Layers of Ink, Layers of Life

Layers of Ink, Layers of Life

A last day in Hong Kong

It was the last day of a brief layover in Hong Kong. While my travel companions enjoyed a beer in the afternoon sun along the West Kowloon waterfront, I felt an irresistible pull toward one building: M+, Herzog & de Meuron’s striking structure, its façade catching the fading light. There was a peculiar beauty in stepping inside as the sun began to sink – the city glowing outside, the museum radiating a different kind of luminosity within.

I started with the Sigg Collection, one of the most important holdings of contemporary Chinese art outside the mainland. Uli Sigg, a former Swiss ambassador, collected with an eye not just for aesthetics but for documenting the seismic cultural shifts of China’s recent decades. The works there feel like a visual diary of a nation in transformation: bold, experimental, restless.

From there, I walked into Shanshui: Echoes and Signals, and then further into the Focus Gallery, where Yang Jiechang’s Hundred Layers of Ink filled the space.

M+ has described how the work was originally shown in the ruins of a church, light falling in through a broken roof. Here, too, the museum’s design echoed that moment: the piece was illuminated by a shaft of light from above, as if history and architecture were conspiring to re-create its first presentation. Standing there, I felt not only the gravity of the ink’s accumulation but the weight of memory, silence, and time itself.

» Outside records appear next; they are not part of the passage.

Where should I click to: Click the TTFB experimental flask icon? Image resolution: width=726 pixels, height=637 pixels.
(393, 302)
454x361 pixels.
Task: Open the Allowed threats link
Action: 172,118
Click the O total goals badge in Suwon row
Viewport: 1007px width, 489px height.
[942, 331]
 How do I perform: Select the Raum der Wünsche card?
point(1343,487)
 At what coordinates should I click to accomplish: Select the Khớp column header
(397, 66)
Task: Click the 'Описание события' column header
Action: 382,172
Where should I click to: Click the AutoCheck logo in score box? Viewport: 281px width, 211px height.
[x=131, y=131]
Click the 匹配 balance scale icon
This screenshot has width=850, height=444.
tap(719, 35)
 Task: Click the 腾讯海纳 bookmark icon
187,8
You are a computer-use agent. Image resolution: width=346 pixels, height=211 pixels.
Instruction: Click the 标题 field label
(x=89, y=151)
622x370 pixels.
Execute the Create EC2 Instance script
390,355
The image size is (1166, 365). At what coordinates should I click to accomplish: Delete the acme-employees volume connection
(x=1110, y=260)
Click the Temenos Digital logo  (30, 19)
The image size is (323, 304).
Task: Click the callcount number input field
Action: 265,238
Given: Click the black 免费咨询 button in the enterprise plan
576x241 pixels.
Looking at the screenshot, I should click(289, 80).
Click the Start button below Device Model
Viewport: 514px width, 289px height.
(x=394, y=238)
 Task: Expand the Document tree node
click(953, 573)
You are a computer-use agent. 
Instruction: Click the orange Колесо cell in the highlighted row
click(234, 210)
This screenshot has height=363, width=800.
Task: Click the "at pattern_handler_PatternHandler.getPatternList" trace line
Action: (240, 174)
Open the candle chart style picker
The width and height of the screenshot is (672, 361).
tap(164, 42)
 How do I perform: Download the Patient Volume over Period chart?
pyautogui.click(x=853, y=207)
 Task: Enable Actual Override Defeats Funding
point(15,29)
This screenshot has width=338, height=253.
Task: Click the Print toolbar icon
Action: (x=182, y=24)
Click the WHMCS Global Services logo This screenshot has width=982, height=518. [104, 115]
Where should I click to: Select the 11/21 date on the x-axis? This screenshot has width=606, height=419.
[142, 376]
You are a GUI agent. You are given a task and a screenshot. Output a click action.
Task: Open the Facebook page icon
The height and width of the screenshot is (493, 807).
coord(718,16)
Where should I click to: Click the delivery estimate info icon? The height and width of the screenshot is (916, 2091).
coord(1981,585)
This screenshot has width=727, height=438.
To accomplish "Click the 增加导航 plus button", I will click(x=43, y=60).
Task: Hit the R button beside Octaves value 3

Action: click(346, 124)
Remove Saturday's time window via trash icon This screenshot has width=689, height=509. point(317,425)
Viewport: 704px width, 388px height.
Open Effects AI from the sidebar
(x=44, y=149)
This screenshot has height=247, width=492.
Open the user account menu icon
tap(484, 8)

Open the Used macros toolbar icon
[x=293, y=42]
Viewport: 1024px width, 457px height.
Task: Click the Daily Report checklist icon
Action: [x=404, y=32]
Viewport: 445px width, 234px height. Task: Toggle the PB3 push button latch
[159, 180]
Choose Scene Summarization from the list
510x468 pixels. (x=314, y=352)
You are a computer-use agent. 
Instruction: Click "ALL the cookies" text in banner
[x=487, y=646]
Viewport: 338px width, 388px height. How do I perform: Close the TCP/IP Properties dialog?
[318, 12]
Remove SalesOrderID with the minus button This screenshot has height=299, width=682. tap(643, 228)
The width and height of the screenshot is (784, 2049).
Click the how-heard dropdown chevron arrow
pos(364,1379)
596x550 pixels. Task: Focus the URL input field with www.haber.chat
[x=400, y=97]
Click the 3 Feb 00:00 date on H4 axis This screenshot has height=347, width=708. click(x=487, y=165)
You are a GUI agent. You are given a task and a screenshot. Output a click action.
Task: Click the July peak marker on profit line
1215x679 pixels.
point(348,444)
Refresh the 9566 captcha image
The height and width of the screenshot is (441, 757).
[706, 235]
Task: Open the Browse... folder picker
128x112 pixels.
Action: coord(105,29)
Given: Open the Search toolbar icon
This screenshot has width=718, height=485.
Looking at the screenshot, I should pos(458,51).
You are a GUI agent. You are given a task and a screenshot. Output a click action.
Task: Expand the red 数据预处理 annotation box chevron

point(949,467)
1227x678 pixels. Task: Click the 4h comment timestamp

Hundred Layers of Ink in the Focus Gallery
Hundred Layers of Ink in the Focus Gallery

The surface seemed almost black, but as my eyes adjusted, it revealed subtleties – like a landscape that emerges only after you’ve looked too long.

Moments of Transition

I left the gallery awed, carrying the image with me into the evening sun. As we watched the sun set, prepared to soon head to the airport, news arrived that a close friend was about to become a father. The timing felt uncanny: one life moment ending, another beginning.

Sunset in West Kowloon
Sunset in West Kowloon

Months passed.

Then, one evening in Switzerland, art and life intertwined again. I was in Fribourg at the Musée d’art et d’histoire, attending the vernissage of Chiharu Shiota’s exhibition with my father. He had exhibited in the very same space the previous year, a moment that had rekindled my own connection to art.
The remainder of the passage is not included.